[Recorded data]
# # # # # # #

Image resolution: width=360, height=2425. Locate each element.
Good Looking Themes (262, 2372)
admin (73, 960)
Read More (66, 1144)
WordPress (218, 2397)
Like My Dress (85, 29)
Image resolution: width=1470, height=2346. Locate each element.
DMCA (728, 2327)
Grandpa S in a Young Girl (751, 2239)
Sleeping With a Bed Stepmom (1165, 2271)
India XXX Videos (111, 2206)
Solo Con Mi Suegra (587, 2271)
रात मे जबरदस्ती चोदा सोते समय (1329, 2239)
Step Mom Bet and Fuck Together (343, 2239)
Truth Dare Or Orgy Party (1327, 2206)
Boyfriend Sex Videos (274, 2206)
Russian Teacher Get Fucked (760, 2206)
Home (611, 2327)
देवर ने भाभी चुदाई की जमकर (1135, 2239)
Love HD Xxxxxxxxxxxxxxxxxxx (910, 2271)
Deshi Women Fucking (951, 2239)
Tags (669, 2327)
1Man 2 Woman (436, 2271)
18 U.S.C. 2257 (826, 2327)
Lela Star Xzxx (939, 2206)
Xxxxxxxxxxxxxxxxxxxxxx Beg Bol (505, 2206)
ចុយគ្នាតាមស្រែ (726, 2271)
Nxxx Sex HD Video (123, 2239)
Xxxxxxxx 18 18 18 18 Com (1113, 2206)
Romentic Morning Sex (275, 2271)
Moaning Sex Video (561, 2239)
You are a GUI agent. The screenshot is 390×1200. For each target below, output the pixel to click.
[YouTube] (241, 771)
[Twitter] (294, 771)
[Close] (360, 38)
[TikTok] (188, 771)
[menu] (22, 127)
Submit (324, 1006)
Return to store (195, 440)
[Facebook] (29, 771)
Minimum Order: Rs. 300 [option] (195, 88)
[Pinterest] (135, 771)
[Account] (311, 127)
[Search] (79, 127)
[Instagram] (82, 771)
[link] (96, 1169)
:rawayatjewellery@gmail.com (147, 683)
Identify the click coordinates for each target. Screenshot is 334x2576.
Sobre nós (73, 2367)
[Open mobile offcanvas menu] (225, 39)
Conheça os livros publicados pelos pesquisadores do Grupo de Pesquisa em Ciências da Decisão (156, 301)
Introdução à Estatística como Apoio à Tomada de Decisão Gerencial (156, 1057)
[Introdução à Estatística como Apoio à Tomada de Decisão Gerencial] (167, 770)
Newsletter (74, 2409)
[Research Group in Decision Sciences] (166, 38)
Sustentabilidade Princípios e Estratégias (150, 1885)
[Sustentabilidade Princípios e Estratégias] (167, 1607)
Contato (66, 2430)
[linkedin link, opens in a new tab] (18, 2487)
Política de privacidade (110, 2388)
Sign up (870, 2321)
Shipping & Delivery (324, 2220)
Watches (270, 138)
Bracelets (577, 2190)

# # # # # # #

• **DIRECTIONS**:
From the records above, extract exactly and only the lines that begin at the line with "Boyfriend Sex Videos (274, 2206)" and stop after the line with "Nxxx Sex HD Video (123, 2239)".

• **ANSWER TO THIS PROBLEM**:
Boyfriend Sex Videos (274, 2206)
Russian Teacher Get Fucked (760, 2206)
Home (611, 2327)
देवर ने भाभी चुदाई की जमकर (1135, 2239)
Love HD Xxxxxxxxxxxxxxxxxxx (910, 2271)
Deshi Women Fucking (951, 2239)
Tags (669, 2327)
1Man 2 Woman (436, 2271)
18 U.S.C. 2257 (826, 2327)
Lela Star Xzxx (939, 2206)
Xxxxxxxxxxxxxxxxxxxxxx Beg Bol (505, 2206)
ចុយគ្នាតាមស្រែ (726, 2271)
Nxxx Sex HD Video (123, 2239)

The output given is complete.